Monday, March 1, 2010

Two events from SpiritStore at ev+a 2010


Marking the opening of ev+a 2010 - SpiritStore's, 'Packet and Tripe'
&
SpiritStore's, 'Catherine Street Culture Dig (CAT DIG)'


This year as part of SpiritStore's participation in ev+a 2010, the SpiritStore working art group are offering the Catherine Street Culture Dig (CAT DIG). Residents and traders of the street are participating with SpiritStore as hosts and instigators of a series of cultural events. To realise this weekly meetings are being held in various street venues to broker links between creative practitioners and the spaces and places offered by Catherine Street.The result will be a weekend of events - CAT DIG. The programme will include elements of experimental music, dance, theatre, workshops, performance, archeology, film projections, writing, puppetry, drawing clubs, twitter treasure hunts, digital installations, sound curiosities on the street all weekend, as well as many other events to be announced.The CAT DIG weekend will begin on Friday May 7th at 5.30 and finish at 5.30 on Sunday May 9th. Ongoing details of the project can be found on the SpiritStore Facebook and BLOG, as well as on a noticeboard outside Frenches Cafe. (www.spiritstorelimerick.blogspot.com)

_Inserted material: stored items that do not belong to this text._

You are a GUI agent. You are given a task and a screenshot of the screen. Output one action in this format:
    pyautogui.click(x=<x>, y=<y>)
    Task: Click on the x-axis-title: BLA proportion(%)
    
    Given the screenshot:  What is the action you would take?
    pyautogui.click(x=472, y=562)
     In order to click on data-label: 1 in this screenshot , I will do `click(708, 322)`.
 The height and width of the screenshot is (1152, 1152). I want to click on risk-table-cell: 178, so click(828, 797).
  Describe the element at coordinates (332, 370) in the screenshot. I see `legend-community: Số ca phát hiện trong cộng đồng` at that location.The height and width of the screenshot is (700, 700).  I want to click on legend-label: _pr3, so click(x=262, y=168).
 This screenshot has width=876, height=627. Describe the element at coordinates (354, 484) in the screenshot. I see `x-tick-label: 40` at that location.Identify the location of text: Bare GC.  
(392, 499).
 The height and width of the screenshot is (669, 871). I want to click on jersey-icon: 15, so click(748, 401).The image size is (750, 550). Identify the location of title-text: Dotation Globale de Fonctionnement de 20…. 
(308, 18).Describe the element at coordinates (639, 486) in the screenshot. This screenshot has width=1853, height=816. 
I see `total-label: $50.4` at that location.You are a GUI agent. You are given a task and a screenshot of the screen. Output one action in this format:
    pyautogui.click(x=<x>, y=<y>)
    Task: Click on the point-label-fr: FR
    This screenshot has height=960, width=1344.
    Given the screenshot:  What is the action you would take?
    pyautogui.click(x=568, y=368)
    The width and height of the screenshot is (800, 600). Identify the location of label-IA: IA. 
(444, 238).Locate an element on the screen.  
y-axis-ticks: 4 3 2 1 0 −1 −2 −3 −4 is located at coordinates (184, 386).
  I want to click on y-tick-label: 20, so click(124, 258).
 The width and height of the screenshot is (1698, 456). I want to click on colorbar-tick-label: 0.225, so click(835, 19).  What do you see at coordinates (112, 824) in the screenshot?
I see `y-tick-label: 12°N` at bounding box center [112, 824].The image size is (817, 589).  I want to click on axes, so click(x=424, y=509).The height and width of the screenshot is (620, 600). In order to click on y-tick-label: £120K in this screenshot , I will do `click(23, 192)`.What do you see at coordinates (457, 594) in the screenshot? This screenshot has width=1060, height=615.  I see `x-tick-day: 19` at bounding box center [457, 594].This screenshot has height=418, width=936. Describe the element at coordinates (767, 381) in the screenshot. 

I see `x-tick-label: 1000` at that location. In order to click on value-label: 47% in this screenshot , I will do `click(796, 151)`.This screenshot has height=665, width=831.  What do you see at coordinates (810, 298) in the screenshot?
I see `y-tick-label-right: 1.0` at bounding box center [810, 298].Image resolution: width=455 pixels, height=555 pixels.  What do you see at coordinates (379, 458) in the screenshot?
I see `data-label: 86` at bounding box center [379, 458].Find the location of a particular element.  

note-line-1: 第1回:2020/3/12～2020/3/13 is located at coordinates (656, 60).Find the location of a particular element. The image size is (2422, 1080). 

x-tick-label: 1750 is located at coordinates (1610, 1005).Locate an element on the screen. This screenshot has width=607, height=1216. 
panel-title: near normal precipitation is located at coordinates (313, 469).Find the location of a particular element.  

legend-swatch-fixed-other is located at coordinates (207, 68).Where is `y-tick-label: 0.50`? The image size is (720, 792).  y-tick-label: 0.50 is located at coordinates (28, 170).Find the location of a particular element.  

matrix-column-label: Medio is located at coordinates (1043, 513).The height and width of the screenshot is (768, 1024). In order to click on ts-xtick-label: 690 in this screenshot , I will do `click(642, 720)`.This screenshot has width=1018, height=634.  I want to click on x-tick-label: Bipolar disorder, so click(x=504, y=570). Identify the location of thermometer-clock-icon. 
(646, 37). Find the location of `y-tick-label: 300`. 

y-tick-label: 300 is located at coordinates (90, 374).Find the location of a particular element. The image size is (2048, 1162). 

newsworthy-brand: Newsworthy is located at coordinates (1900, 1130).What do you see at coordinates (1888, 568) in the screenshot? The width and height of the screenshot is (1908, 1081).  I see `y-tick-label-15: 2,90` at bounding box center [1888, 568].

To introduce SpiritStores’ ‘Catherine Street Cultural Dig’ and to mark the opening of ev+a 2010, we will be serving the traditional Limerick dish, ‘Packet and Tripe’.
We will serve the dish at the corner of Thomas St and Catherine Street, on Saturday March 13th at 6pm.It will be served free and accompanied by excerpts read from Mike Finn’s limerick play, ‘Pigtown’. At the same time a film of tales and times associated with the dish from a generation of Limerick women who continue to prepare and serve the meal for themselves and their families, will be screened in the space during the event.
The inspiration to present this unique Limerick recipe in this manner was in reference to the continuous presence in the city centre of family butchers, the social history of Limerick as a 'Pigtown' and of course the ever present meat processing tales of Catherine Street.